A Guide to Self-publishing

A number of methods of publishing independent works exist, and it is up to the author to choose which method is best suited for his/her work.

One of the oldest types of self-publishing, often called vanity publishing, involves an up-front payment by the author to a publisher in order to have written work mass-produced; in contrast to contracts in mainstream publishing where the author is paid a sum of money in exchange for rights to the work. The term originates from the idea that authors with the drive to pay publishers with the belief that they will make all their money back are driven with extreme confidence in their writing skills and talents. In this scenario, the author retains control of many aspects of the book, including the case and/or cover, artwork, and the format the book follows, essentially paying the publisher to market and distribute the book. While this is a good way for authors to guarantee the quality and spread of their work while retaining most if not all copyrights, it is very expensive, and requires a budget of at least a few thousand dollars.

A second type of publishing is print-on-demand publishing. This entails spending money on advertising to get people interested in the idea of the book, and then printing copies only when the book is ordered. Print-on-demand publishing can be done without too much help from other teams or individuals. This is a smart and economical choice, although it sometimes requires a solid reputation to pull off; not many people are willing to spend money on a product know little about, especially from a seller of whom they know less.

Finally, there is e-book publishing. This is arguably the most popular method of self-publishing, as it can be done with little to no cost, and makes use of digital media and the Internet for quick and easy spread of information. The method has become so effective, that many websites dedicate themselves to e-books, granting writers a more competitive edge in terms of publishing their work. The downside of e-book publishing on the other hand, is the difficulty of controlling access to the book; the internet is less secure for literature than the physical world is, and intellectual property theft is a very real risk. Also, popularity of the method means more competition. It is harder to be noticed in a larger crowd.



When self-publishing a book, the things to determine, in order, are: Goals, budget, teams, and marketing.

First, the author has to set goals: Is the book meant to be a source of income?

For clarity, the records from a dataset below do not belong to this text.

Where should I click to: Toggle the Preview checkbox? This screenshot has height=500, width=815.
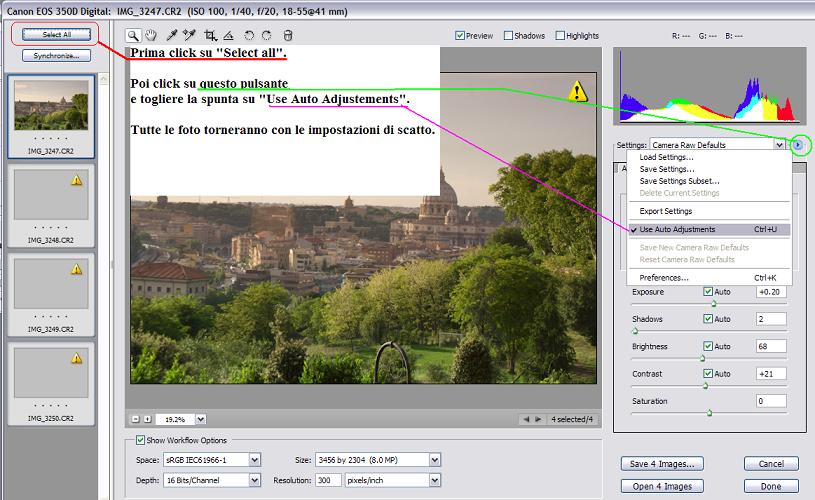click(x=460, y=36)
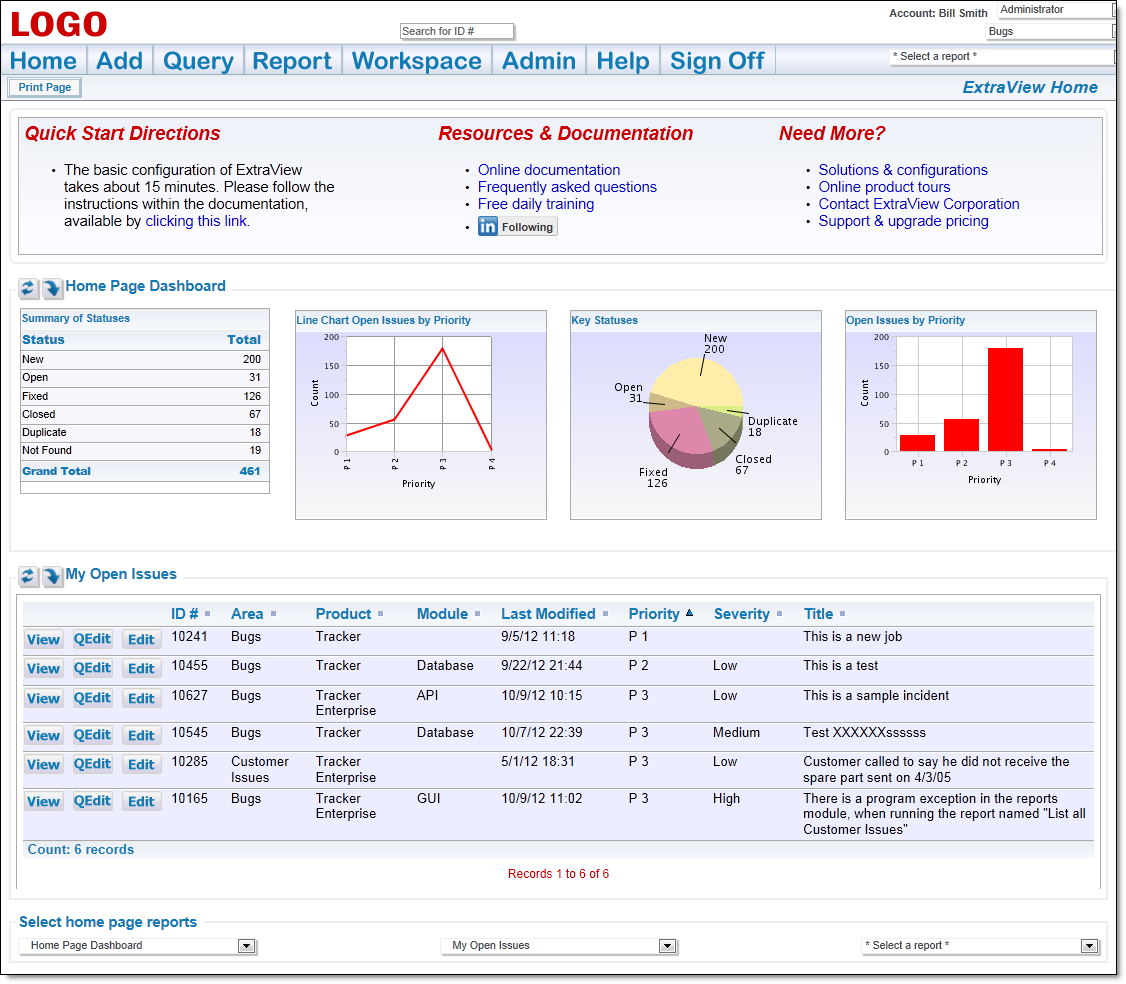
Task: Open the My Open Issues report selector dropdown
Action: point(667,946)
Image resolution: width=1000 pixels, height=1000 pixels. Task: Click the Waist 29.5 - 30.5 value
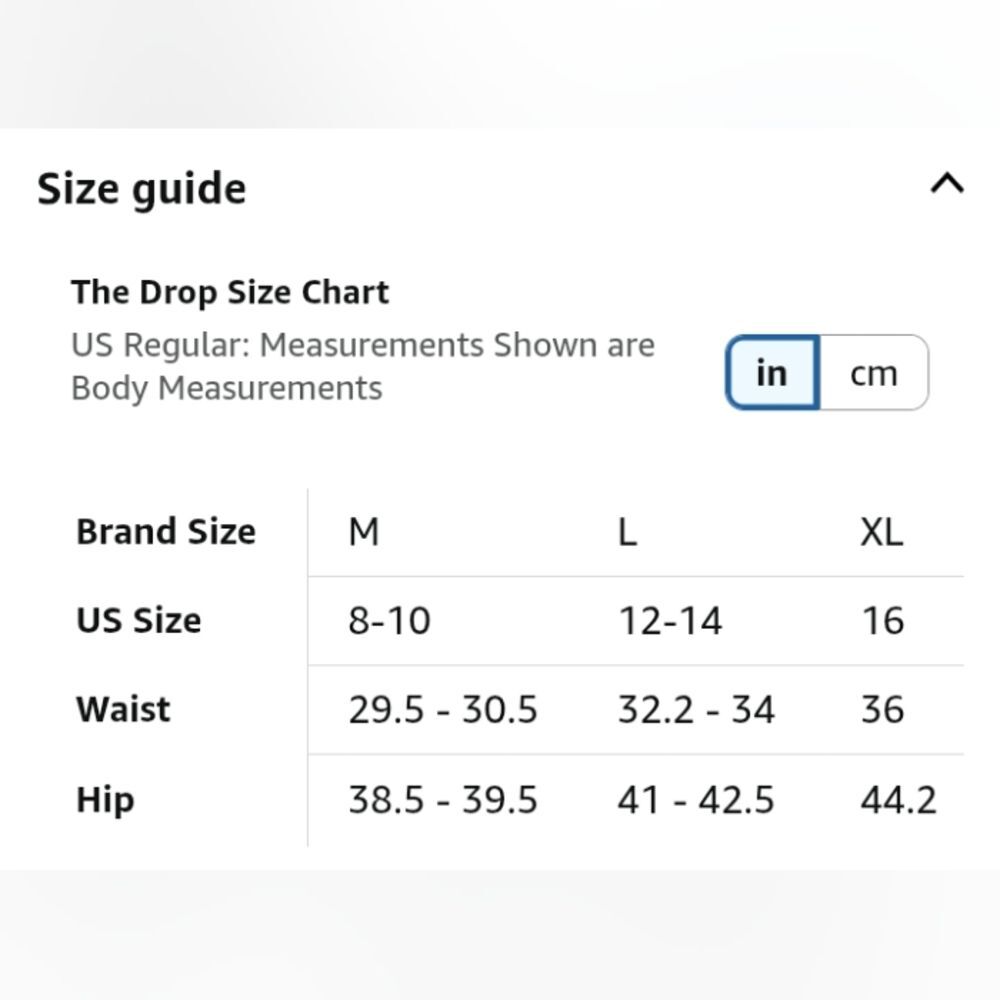(443, 709)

Is it meant to spread a message? Who is the target audience? Such questions predict the subsequent steps to be taken. Without a clear set of goals; a point and purpose for wanting to publish the book, the odds of success are greatly reduced.

Once the goals are determined, the author then answers the question of how much he/she is willing to spend in order to get the book published. This is important because it will determine what services can be afforded: artwork, editing, number of copies, advertising, etc. Together with the set goals, the author’s budget also determines the method of self-publishing to be used.

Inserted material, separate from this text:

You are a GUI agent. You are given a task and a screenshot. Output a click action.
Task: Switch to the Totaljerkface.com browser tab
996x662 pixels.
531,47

The teams and team members the author involves in the project are the next problem: Typically, an indie author wants to take on the bulk of work alone. This means it is unlikely he/she will need to hire people for written content such as editors. The author may also hire professional artists if he/she is incapable of providing imagery alone. Alternatively, the writer may choose not to add imagery at all. Any people a self-published author hires must have a specific task to do that does not overlap with that of anyone else on the team. The size of the team is determined by the first two factors, as well as how much workload the author is willing to take on.

Finally, it falls to the self-published author to decide how best to market the book. Again, the selection of method comes into play here, as do the author’s goals and budget. Depending on how much money is left, the author may choose to spend on an advertising campaign, send a copy to a book critic for a review, or produce the first batch of digital or hard copies for the public.

At this point, the fate of the book falls largely outside the author’s control, and more into that of the public. The time spent waiting for news about the fate of the author’s brainchild is nerve-wracking; the truth is, it is not always rewarded with good news. Still, that doesn’t put off many authors from trying.

In the end however, the success of the entire self-published work hangs on the publishing process and method, and of course, the skill and hardship with which the written content was conceived. By paying close attention to both, the writer is more inclined to rest easy knowing that the final book is his/hers alone; and with all its dangers and disadvantages, this is a confidence not afforded to those who stick to the trend of contemporary publishing.